To specify all tests in a package, use
--test-targets-for-shard "package com.foo"
.
To specify all tests in a class, use
--test-targets-for-shard "class com.foo.MyTestClass"
.
To specify a single test method, use
--test-targets-for-shard "class com.foo.MyTestClass#myTestMethod"
.
The arguments can be repeated in a comma separated list, e.g. the following
argument will run both classes com.example.Foo
and com.example.Bar
in a
single shard:
--test-targets-for-shard "class com.example.Foo,com.example.Bar"
To mix argument types, separate them with a semicolon ;
, i.e. to run all tests
in the package com.example
and also class com.foo.MyTestClass
:
--test-targets-for-shard "package com.example;class com.foo.MyTestClass"
--environment-variables [key1=value1,key2=value2]
A comma-separated list of key-value pairs that are passed to AndroidJUnitRunner.
--directories-to-pull [dir1,dir2,...]
A comma-separated list of directories to pull from the device and store in
the path specified by --outputs-dir
. The path in --outputs-dir
will have
the same relative path as the absolute path on the device, i.e.
--directories-to-pull /sdcard/acmeapp/screenshots --outputs-dir out
will pull the contents of /sdcard/acmeapp/screenshots
on the device to
out/sdcard/acmeapp/screenshots
.
--json
Print machine readable test result into STDOUT
, useful when wrapping ew-cli
with your own scripts.
--quiet
Suppress any logging (sent to STDERR
), use this together with --json
to only get
json output in STDOUT
.
--models
List available device models. Works together with --json
to get the models list
in a machine-readable fashion.
--proxy-host
Configure a HTTP proxy host to use for all requests.
--proxy-port
Configure a HTTP proxy port to use for all requests
--proxy-user
Set the HTTP proxy username to use for authentication
--proxy-password
Set the HTTP proxy password to use for authentication
--library-test PATH
The path to your com.android.library modules APK
--file-cache-ttl VALUE
Max time to keep cached files in the remote cache followed by an unit (d, h, m or s), with the maximum value being 90d and minimum value being 5m (default: 1h)
--record-video
Enable/disable recording video during the test
--no-file-cache / --file-cache
Don’t use / use remote file cache to skip uploading APKs or test data that hasn’t changed.
--side-effects / --no-side-effects
Indicates that the test run has side effects, i.e. it hits external resources and might be a part of a bigger test suite. Adding this flag means that the test will not be automatically retried in case of errors.
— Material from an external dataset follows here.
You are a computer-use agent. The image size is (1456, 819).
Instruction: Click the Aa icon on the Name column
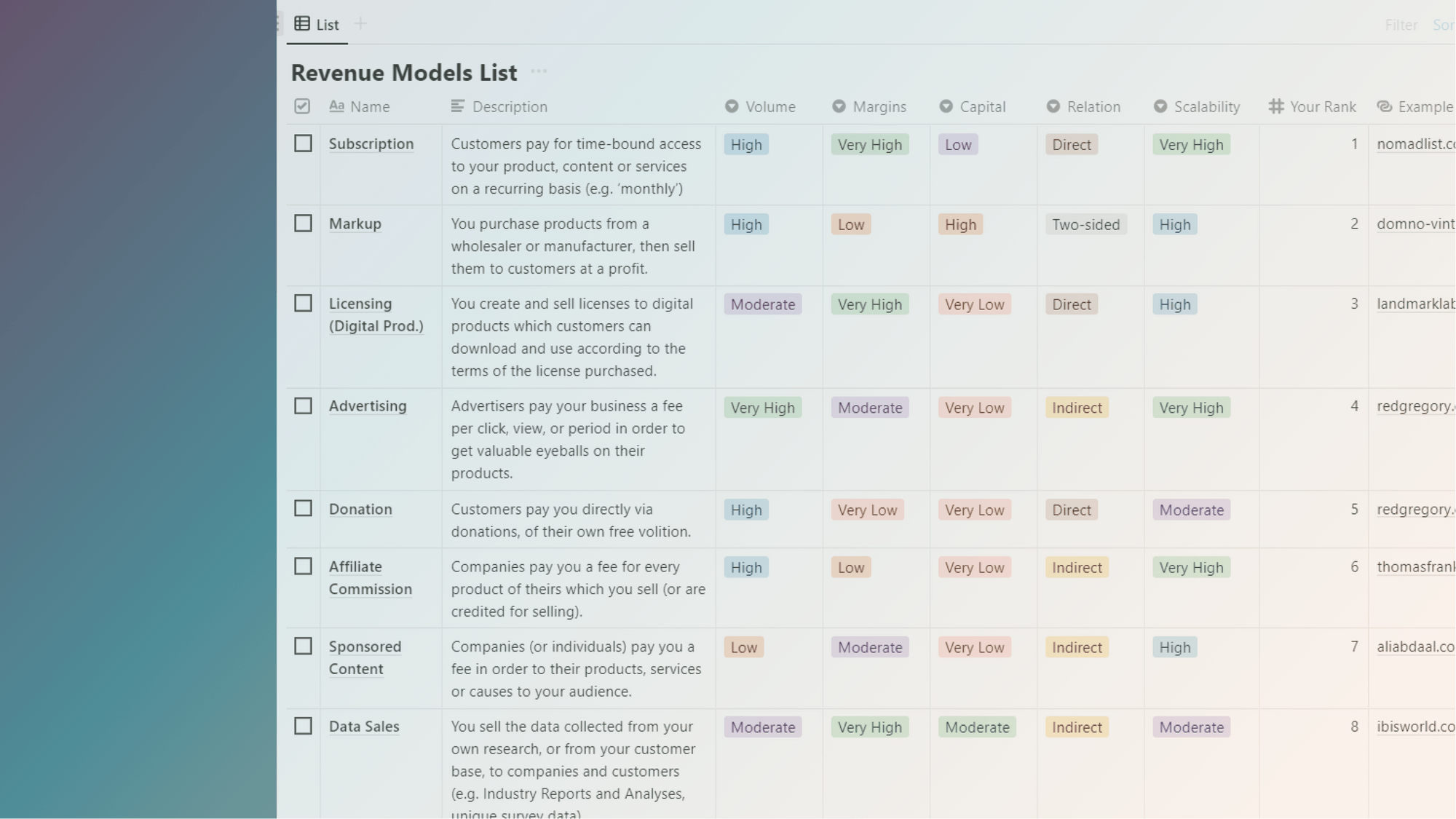tap(337, 106)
Defaults to ‘–no-side-effects’.
--no-test-cache / --test-cache
Don’t use / use remote test cache to skip running tests if the exact same test was run before
--display-name TEXT
Display name of the test run in the web results UI
--scm-url
Source control repository URL of the current run, on popular CI integrations this will be guessed from env variables.
--scm-commit TEXT
Commit identifier of the current run (hash), on popular CI integrations this will be guessed from env variables
--async
Run the test asynchronously, without waiting for the results. This shines when used together with our GitHub integration.